DATA RECORDS:
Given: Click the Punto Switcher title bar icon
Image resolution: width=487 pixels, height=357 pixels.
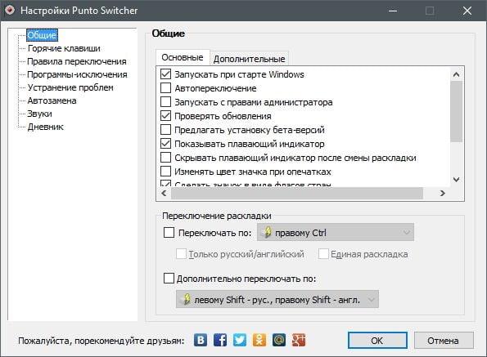Looking at the screenshot, I should [10, 11].
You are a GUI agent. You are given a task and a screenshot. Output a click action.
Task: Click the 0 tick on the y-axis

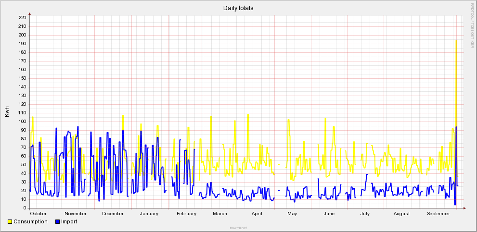[25, 208]
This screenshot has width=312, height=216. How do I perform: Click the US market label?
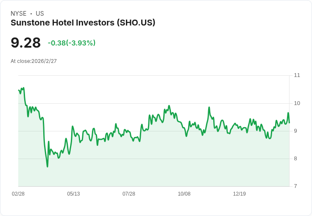pyautogui.click(x=40, y=14)
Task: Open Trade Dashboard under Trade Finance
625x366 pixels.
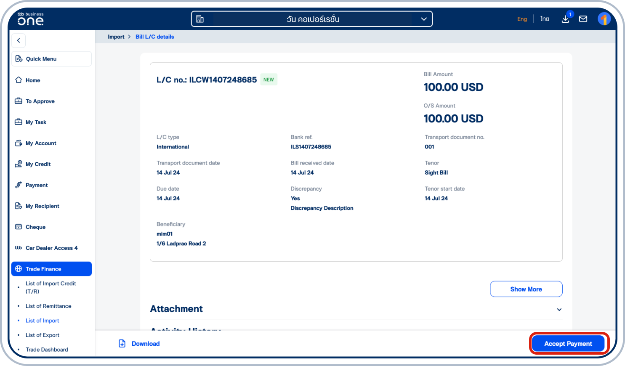Action: [x=47, y=350]
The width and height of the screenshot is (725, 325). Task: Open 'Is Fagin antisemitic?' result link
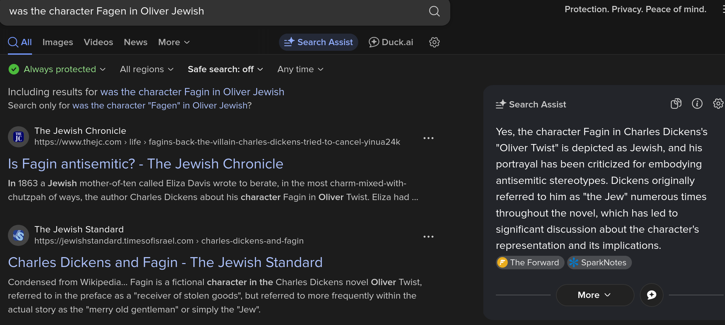click(146, 164)
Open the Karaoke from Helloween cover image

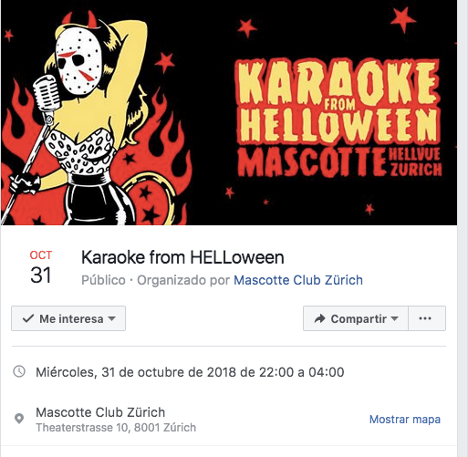pos(229,112)
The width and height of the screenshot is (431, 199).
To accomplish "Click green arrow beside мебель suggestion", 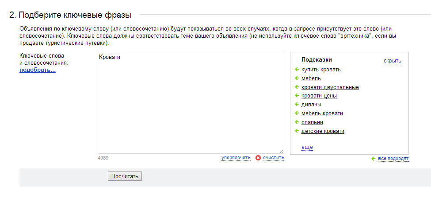I will click(297, 78).
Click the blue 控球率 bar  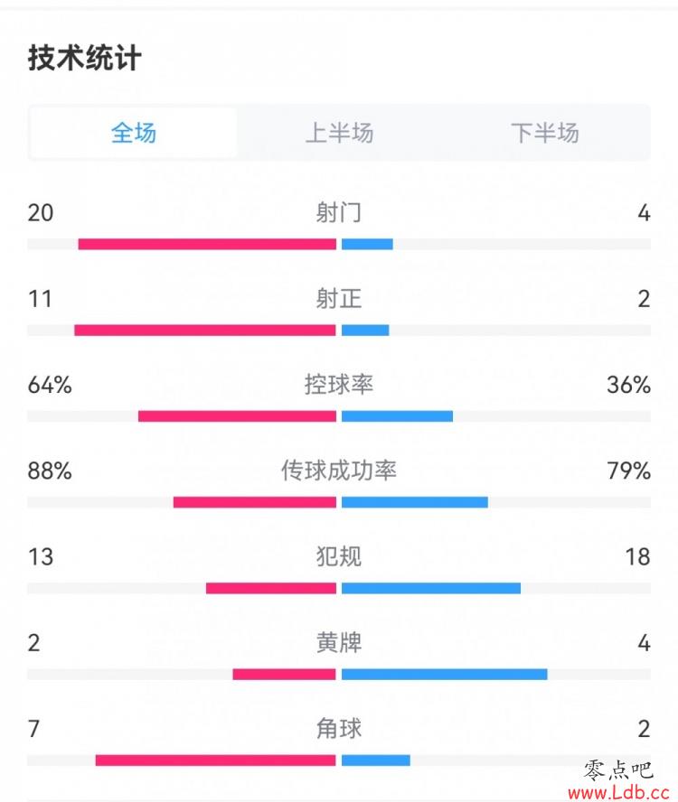pos(397,415)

TASK DIRECTIONS:
Write out again, exactly, the lines from the start of the listing up to the line containing "Task: Open Trade", with both ends and without pictures.

RESPONSE TO THIS TASK:
Given: Click the Punto Switcher title bar icon
Image resolution: width=487 pixels, height=357 pixels.
Looking at the screenshot, I should [10, 11].
You are a GUI agent. You are given a task and a screenshot. Output a click action.
Task: Click the 0 tick on the y-axis

[25, 208]
This screenshot has width=312, height=216. How do I perform: Click the US market label?
pyautogui.click(x=40, y=14)
Task: Open Trade Dashboard under Trade Finance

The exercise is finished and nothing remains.